长非编码rna(lncrna)是一类长于200个核苷酸的rna分子,对癌症的发生、发展有重要影响。异常表达的lncrna与各种类型的癌症的发生和发展有关,在lncrna-mirna-mrna调控网络中,lncrna充当特定mrna的竞争性内源rna(cerna),调节靶基因,影响基因表达。然而,肺癌中异常表达的lncrna的功能和机制尚不清楚。
twist1是一种重要的转录因子,可介导上皮-间质转化(emt)进展和肿瘤转移。此外,wnt/β-catenin信号传导是emt和癌症转移的关键驱动因素。作者以前的研究表明,mir-33a-5p负调控twist1,从而抑制了非小细胞肺癌(nsclc)的侵袭和转移,mir-33a-5p可以作为早期肺癌诊断的潜在生物标志物。
因此,作者考虑lncrna是否可以与mir-33a-5p和twist1形成cerna网络以参与肺癌的emts和恶性发展过程。
技术路线
研究思路
lncrna高通量筛选及pcr验证
为了筛选到影响肺癌患者疾病进程的lncrna分子,作者选择了4对人类肺癌组织和癌旁组织样本,应用arraystar human lncrna芯片筛选差异表达的lncrna,共筛选出1551个差异表达的lncrna,其中817个lncrna表达上调,734个lncrna表达下调(图1a)。
接下来,使用mirna-lncrna相互作用数据库starbase预测可能与mir-33a-5p相互作用的lncrna。结果显示61个lncrna存在mir-33a-5p结合位点。这61个lncrna与1551个差异表达的lncrna取交集后发现,lncrna jpx既在肿瘤样本中表达量出现异常升高,又通过互补碱基对的七个连续配对与mir-33a-5p相互作用(图1b)。
rt-qpcr检测116对肺癌组织和癌旁组织中的jpx表达量,结果显示肺癌组织中的jpx表达明显高于癌旁组织(图1c)。回归分析表明,116例肺癌患者中,jpx的表达与肿瘤大小和tnm分期密切相关(图1d)。
图1. arraystar human lncrna芯片筛选结果及验证
a. 四对肺癌组织和癌旁组织的差异表达的lncrna。
b. 红色表示肺癌中表达量上调的lncrna,绿色表示表达量下调的lncrna。蓝色表示starbase数据库预测可能和mir-33a-5p有结合的lncrna数据集。结果的重叠处为lncrna jpx。

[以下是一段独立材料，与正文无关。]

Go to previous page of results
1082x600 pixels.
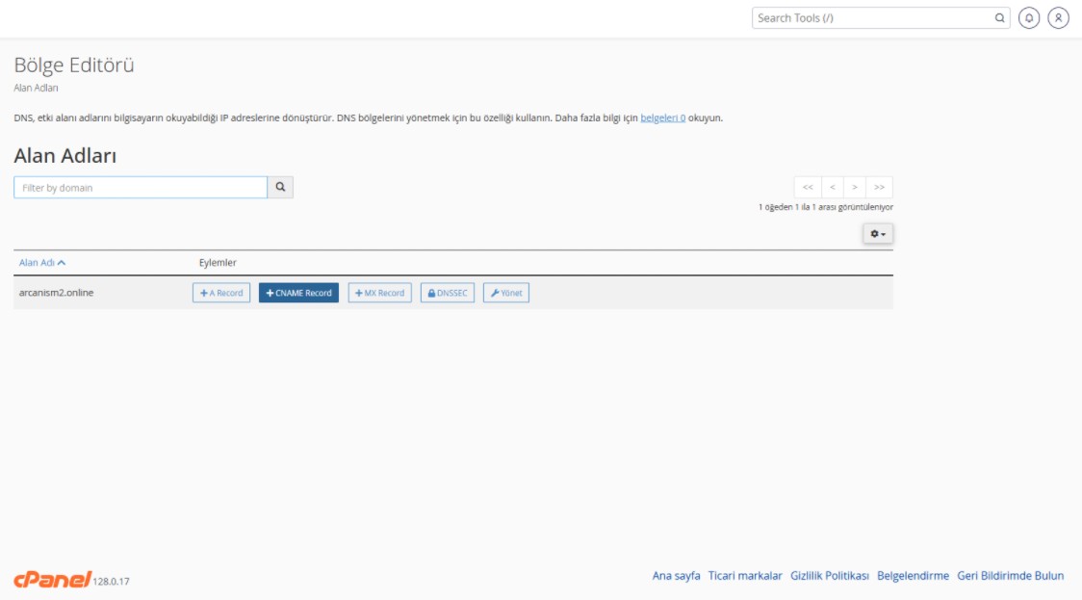click(832, 188)
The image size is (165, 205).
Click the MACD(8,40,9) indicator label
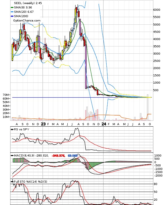pyautogui.click(x=24, y=155)
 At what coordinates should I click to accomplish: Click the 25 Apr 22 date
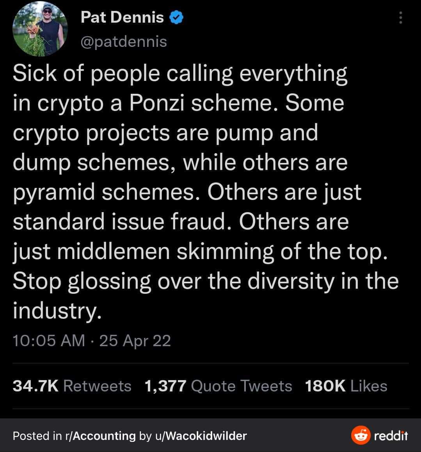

c. rt-qpcr检测到116个配对的肺癌相对于癌旁组织jpx相对表达量上调。
d. rt-qpcr分析四种肺癌细胞系(spc-a-1,ltep-a-2,a549,nci-h1299)相对正常肺上皮细胞系(beas-2b)中jpx相对表达量上调
为了研究jpx的生物学功能,使用重组质粒提高jpx在肺癌细胞系中表达,使用sirna特异性敲低jpx在肺癌细胞系中表达。结果表明,jpx体外过表达促进了肺癌细胞的生长和增殖(图2a,2b,2c),而jpx敲低则抑制了肺癌细胞的生长和增殖。另一方面,利用伤口愈合实验和transwell分析实验,检测jpx对肺癌细胞迁移和侵袭的影响。结果表明,jpx小鼠体内过表达可以增强肺癌细胞的迁移和侵袭(图2d),而jpx敲低则抑制了肺癌细胞的迁移和侵袭。
图2. jpx体外过表达促进肺癌细胞的生长和增殖,增强肺癌细胞的迁移和侵袭能力
a. 进行cck-8检测,分析jpx过表达后肺癌细胞的生存力增强。
b. 集落形成分析法检测jpx过表达后肺癌细胞的增殖能力增强。
c. 裸鼠种植稳定表达jpx的nci-h1299细胞后,肿瘤生长能力增强。
d. 通过transwell法检测到jpx过表达后细胞的侵袭能力增强。
机制研究
为了揭示jpx和mir-33a-5p协同调控肺癌进程的生物学机制,首先利用核质分离实验(nuclear-cytoplasmic fractionation)得到jpx主要定位在肝癌细胞的细胞质中,进一步利用双荧光素酶报告基因实验(dual-luciferase reporters assay)、rt-qpcr、pearson相关分析,表明jpx发挥cerna调控机制,在肺癌细胞中发挥mir-33a-5p海绵的功能,通过靶向结合mir-33a-5p间接调控靶基因(图3a,3b)。体外细胞水平回补jpx的实验结果表明jpx通过调控mir-33a-5p,促进肺癌细胞增殖,迁移和侵袭的能力(图3c,3d)。
图3. jpx发挥cerna调控机制,在肺癌细胞中作为海绵,靶向结合mir-33a-5p
a. 在mir-33a-5p共转染的细胞中,突变的(mut)jpx报告质粒的相对荧光素酶活性明显高于野生型(wt)质粒。
b. rt-qpcr检测到敲除jpx后mir-33a-5p相对表达量上调。
c. 通过伤口愈合实验检测jpx过表达对mir-33a-5p介导的细胞迁移抑制的回补效应。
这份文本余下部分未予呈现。